*EXTRACT TO READ*:

Date: April 20, 2006

To: Friends and Colleagues at GSH and the Regional Mental Health Unit

From: Nurse Ed Glick

 

Re: Goodbye and Best Wishes / Medical Marijuana Issues

 

1. This is, possibly, my last written comment as a staff nurse working at the REGIONAL MENTAL HEALTH UNIT. (I have written many over the years!) There is rarely any closure when staff leave this place, and I wish to thank you all for the many years of caring for really sick patients together. Caring is what we are here to do. We, MHA’s, nurses and doctors are the beating heart of the Unit.

 

I am gratified and warmed by the relationships I have had with everyone, all over Good Samaritan Hospital-through the nearly 15 years I have worked with many of you. Especially, I want to thank everyone on night shift and in the Emergency Department, for so much communication and commitment to patient safety. I have always felt safe working with you.

 

I have been “terminated”. The managers most distant from the reality of our patients, and the job we do, created a pretext- documentation lapses and interpersonal conflicts- to request me to submit to a drug test. I refused their “request” as lacking in reasonable cause. Strangely, the REGIONAL MENTAL HEALTH UNIT managers have begun purging the most experienced staff.

 

This is an ominous trend. Documentary, non-patient-care omissions are being used as a vehicle to rid the unit of undesirables. Instead of supporting patient care by increasing staffing as promised, managers pour over charts, creating reams of documentation. Paperwork consumes nurses’ time. Patient care is a side-issue. With this type of authoritarian, punitive managerial structure, morale on the unit is understandably low.

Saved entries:
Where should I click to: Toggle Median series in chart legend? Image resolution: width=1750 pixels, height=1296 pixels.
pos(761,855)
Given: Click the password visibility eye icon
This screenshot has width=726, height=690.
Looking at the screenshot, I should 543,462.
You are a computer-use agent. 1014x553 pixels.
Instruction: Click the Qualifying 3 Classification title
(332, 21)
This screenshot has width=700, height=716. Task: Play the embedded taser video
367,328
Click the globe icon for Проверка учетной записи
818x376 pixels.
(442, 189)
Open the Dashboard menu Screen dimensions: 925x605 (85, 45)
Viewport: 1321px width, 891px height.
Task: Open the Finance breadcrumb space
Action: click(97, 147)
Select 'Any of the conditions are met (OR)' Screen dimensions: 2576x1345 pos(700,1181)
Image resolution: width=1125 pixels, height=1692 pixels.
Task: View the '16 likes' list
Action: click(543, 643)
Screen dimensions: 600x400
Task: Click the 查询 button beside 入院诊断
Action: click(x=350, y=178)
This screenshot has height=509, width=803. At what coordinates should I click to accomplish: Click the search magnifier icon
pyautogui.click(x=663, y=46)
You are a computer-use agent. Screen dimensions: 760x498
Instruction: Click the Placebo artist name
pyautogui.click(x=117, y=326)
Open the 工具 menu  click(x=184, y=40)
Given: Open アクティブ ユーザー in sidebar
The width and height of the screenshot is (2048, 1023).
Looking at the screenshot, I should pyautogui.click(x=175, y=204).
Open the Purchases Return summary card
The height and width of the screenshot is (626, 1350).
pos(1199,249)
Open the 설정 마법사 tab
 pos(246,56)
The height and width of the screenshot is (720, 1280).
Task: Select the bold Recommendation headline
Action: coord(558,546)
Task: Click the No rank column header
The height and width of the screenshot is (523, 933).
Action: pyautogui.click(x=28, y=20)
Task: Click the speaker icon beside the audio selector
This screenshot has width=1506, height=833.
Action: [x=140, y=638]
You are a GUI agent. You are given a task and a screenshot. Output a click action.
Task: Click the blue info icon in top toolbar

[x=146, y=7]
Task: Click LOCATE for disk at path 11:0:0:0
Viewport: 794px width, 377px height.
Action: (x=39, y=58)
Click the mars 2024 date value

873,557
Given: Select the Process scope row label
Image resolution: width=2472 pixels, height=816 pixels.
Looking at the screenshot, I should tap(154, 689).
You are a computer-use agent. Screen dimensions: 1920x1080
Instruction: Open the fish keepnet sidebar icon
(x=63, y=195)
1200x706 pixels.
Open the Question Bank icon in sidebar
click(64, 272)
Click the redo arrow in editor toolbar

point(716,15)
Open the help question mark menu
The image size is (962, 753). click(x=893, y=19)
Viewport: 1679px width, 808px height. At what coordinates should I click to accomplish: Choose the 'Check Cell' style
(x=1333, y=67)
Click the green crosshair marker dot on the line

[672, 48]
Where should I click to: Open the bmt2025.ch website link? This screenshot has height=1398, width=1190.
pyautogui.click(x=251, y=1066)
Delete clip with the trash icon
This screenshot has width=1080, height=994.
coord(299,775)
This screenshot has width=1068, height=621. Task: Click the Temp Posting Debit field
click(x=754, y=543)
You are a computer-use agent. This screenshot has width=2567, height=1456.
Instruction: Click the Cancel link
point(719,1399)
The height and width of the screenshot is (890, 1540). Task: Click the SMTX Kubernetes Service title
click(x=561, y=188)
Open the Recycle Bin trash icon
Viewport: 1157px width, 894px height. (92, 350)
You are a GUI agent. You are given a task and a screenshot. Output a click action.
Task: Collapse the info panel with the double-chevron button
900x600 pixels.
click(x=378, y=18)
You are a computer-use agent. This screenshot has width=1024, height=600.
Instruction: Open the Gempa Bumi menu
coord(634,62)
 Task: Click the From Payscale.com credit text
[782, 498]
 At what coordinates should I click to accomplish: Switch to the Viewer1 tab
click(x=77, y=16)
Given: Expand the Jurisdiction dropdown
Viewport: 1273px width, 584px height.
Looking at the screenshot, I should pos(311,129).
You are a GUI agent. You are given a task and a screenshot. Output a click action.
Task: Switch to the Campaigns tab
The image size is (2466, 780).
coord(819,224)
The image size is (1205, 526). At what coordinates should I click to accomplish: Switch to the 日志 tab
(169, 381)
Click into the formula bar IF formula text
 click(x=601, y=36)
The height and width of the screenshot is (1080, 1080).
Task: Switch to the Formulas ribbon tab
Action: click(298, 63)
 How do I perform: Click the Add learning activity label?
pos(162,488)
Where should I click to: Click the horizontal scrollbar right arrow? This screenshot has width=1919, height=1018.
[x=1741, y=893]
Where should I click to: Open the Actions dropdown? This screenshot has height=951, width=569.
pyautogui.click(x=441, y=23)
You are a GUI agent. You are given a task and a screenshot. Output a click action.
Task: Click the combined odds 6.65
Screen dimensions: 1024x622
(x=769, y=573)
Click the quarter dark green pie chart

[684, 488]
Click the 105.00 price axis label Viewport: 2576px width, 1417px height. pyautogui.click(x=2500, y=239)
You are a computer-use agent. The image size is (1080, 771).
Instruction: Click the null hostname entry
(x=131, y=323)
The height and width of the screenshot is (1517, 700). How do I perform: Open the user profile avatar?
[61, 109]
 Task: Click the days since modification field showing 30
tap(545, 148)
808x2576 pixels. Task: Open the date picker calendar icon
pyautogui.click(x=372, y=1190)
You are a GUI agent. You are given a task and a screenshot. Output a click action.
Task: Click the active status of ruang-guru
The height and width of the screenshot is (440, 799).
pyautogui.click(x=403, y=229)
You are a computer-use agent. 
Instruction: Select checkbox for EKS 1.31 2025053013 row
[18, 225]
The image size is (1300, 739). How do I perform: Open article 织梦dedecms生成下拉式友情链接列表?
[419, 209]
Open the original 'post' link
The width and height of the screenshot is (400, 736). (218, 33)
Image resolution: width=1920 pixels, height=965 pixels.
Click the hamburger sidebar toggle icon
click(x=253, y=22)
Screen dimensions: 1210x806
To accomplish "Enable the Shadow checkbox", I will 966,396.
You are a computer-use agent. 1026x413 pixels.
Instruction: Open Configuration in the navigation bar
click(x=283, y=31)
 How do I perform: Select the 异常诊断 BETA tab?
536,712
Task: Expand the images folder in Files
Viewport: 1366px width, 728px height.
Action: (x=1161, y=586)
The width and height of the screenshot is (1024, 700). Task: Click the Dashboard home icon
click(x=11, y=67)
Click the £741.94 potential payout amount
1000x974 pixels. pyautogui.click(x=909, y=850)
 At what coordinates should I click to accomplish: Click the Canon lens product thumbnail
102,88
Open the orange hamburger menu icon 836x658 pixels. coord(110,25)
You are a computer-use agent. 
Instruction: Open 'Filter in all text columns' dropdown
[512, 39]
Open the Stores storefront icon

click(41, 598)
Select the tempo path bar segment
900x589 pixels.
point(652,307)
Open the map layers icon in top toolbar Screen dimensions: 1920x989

*PROBLEM TO SOLVE*:
Continue the farewell memo to the Regional Mental Health Unit staff, starting right after its last sentence.

*REPLY*:
 

As those of you who worked the week of April 9, 2006 remember, Level One was especially unstable, with multiple psychotic patients displaying aggression, and violent paranoid ideation towards staff and other patients. I prioritized the multiple admissions and patient crises, as deserving more attention than paperwork. I stand by my decision to do so.

 

“Documentation” may have been the pretext for my carefully planned and orchestrated disciplinary “lynching”, but it was also about my continuing outspoken criticism of Samaritan Health Services. I have often made public comments over the years critical of Samaritan Health Services’ refusal to support and assist cannabis patients who use our health system. Cannabis patients are “untouchables” in our medical establishment.

 

It is frankly negligent that our regional health system including virtually every physician in it, ignore the safest medication many of their patient’s relate as the most beneficial. There is little physician conversation and less documentation about a significant medication that many patients are using every day. SHS publicly promotes “patients first”--but in the case of hundreds of patients-privately they turn their back.

 

Samaritan Health cannabis patients make their way to the Compassion Center in Eugene, where have volunteered my time for years. They come in search of doctors and nurses who will listen to     them. Samaritan Health Services is tired of hearing me repeat this message. That’s the real reason I was “terminated”.

 

I welcome expressions of support as I begin the grievance process contesting my sacking.

 

2. I am in negotiation with the Oregon Department of Human Services to reconvene the “Debilitating Medical Conditions Advisory Panel”. We met in 2000 to consider adding psychiatric conditions to the Oregon Medical Marijuana Act as “covered conditions”. (Agitation related to Alzheimer’s disease was ultimately added.)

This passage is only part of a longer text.